Excess fructose is metabolized to produce fat because fructose does not need insulin to be metabolized; glucose is processed for energy or stored as a carbohydrate in the liver and muscles.

Fructose requires a different metabolic pathway in order to be metabolized because it skips the regular metabolism of carbohydrates or glycolysis. “As a result, the fructose becomes a source of acetyl CoA’ in its unregulated form which, when combined with unstimulated leptin levels, can lead to substantial fat deposits”

Princeton researchers discovered that rats which had access to high fructose corn syrup gained significantly more weight than those with access to basic table sugar, even when their overall caloric intake was the same.

“These rats aren’t just getting fat; they’re demonstrating characteristics of obesity, including substantial increases in abdominal fat and circulating triglycerides,”said Princeton graduate student Miriam Bocarsly.

The Princeton University research team concluded that excess fructose in HFCS is being metabolized to produce fat, while glucose is largely being processed for energy or stored as a carbohydrate, called glycogen, in the liver and muscles.

In an article by Antonio last year, he cites a published commentary from the Journal of the World Public Health and Nutrition Association which discussed how “ultra-processed”foods are the cause of obesity.

Antonio notes that “over-processing transforms food into a completely different state. The integration of chemicals and a slew of processes takes the food farther from its natural condition.

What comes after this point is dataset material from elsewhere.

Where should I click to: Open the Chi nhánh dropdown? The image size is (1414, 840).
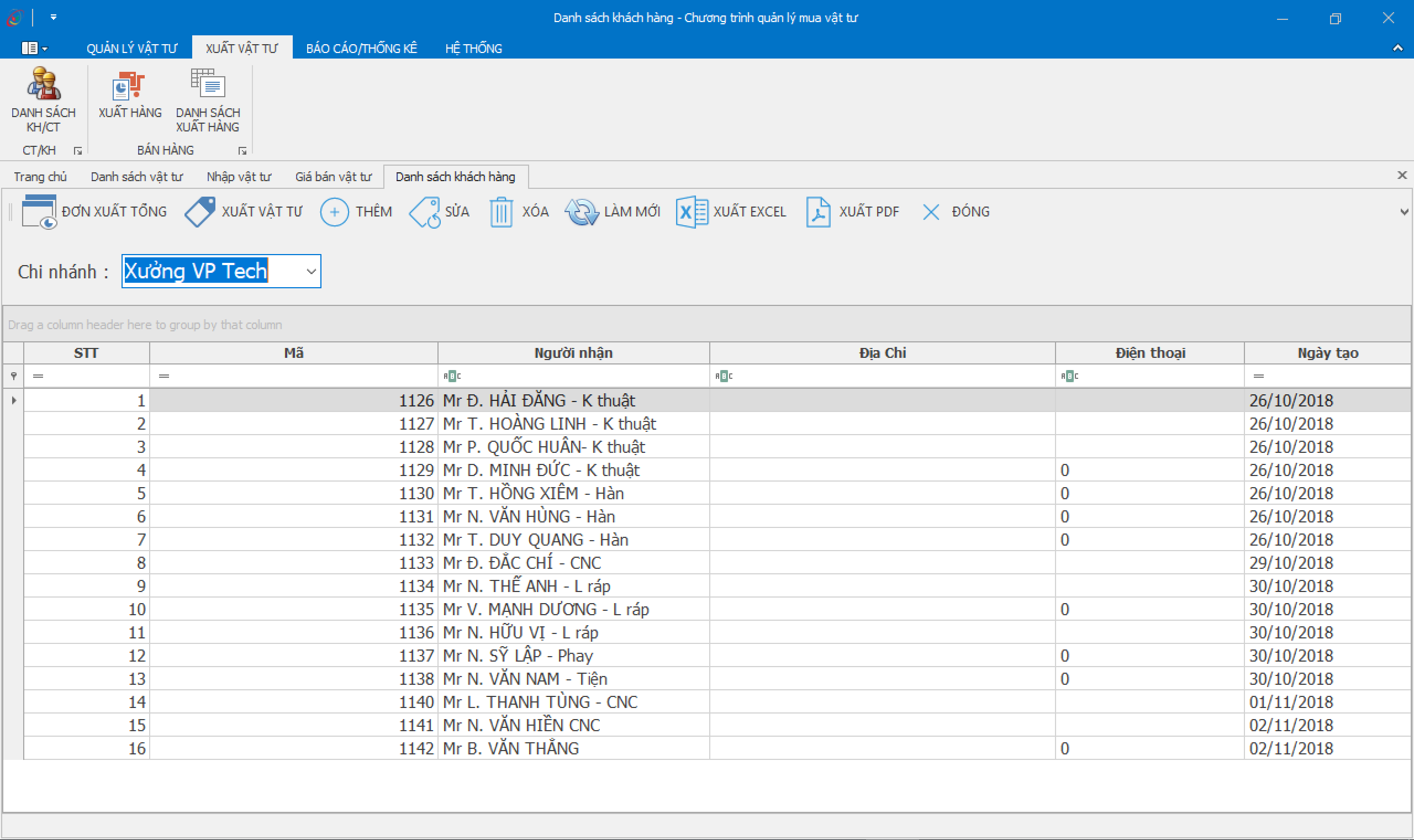(311, 272)
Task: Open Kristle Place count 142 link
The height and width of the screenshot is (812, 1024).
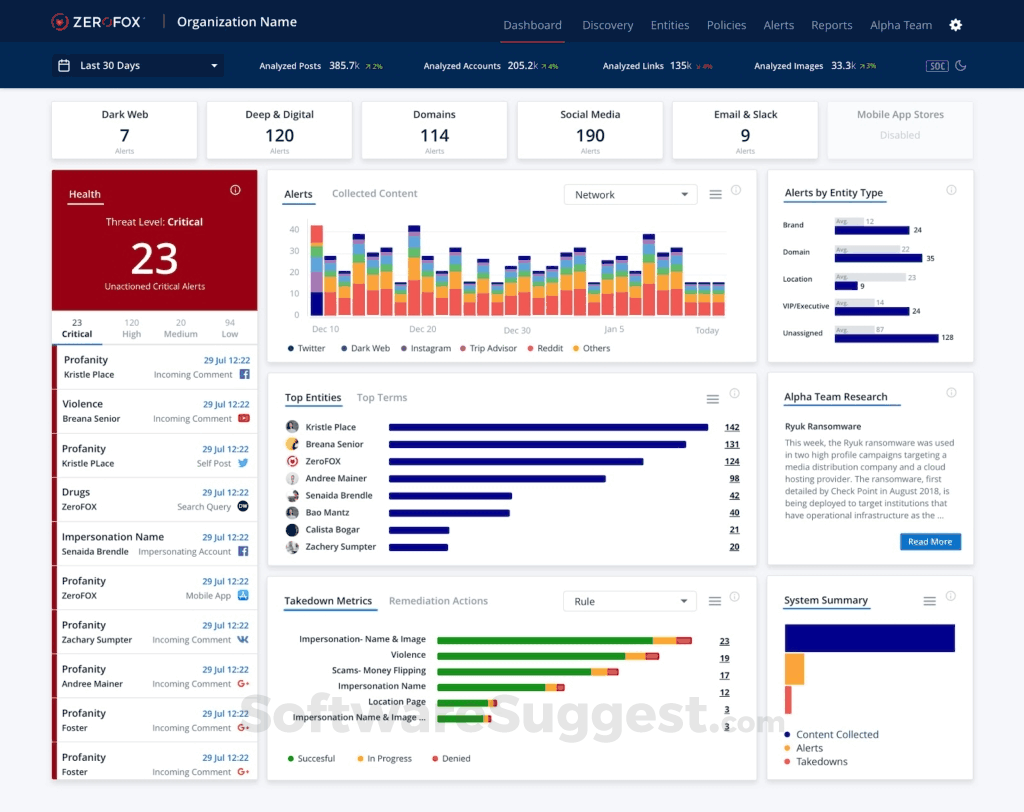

“This consequentially leads to losing its original nutritional profile. Ultra-processing takes the lost value of the food by replacing them with certain features that are supposed to appeal to the modern consumer.”

UK Allows Fast-Food Companies to Craft Obese Policy

Professor: Rise in UK Obesity Worst Epidemic in 100 YrsIn 2010, Britain’s Department of Health announced its intention to allow fast food companies like McDonald’s and KFC, as well as PepsiCo, Kellogg’s, and Mars, to craft its official government policy on obesity, alcohol and diet-related disease.

Along with leading U.K. supermarkets, health and consumer groups, McDonald’s, KFC, PepsiCo, and Kellogg’s will “draft priorities and identify barriers, such as EU legislation, that they would like removed”.

“This is the equivalent of putting the tobacco industry in charge of smoke-free spaces. This isn’t big society’, it’s big business,”said Jeanette Longfield, head of the food campaign group Sustain.

Fast-Food and highly processed foods are made with high levels of high fructose corn syrup, and the link between these foods and obesity is well established.

Does Britain’s Department of Health really expect diet and health problems to be solved by processed food manufacturers and fast food companies? What tangible solutions can a focus group on calories accomplish headed by PepsiCo?

These are the questions and issues Lord McColl and others should be exploring in the United Kingdom if they’re serious about wanting to reduce obesity levels. The solution to reducing UK obesity goes well beyond simply eating less.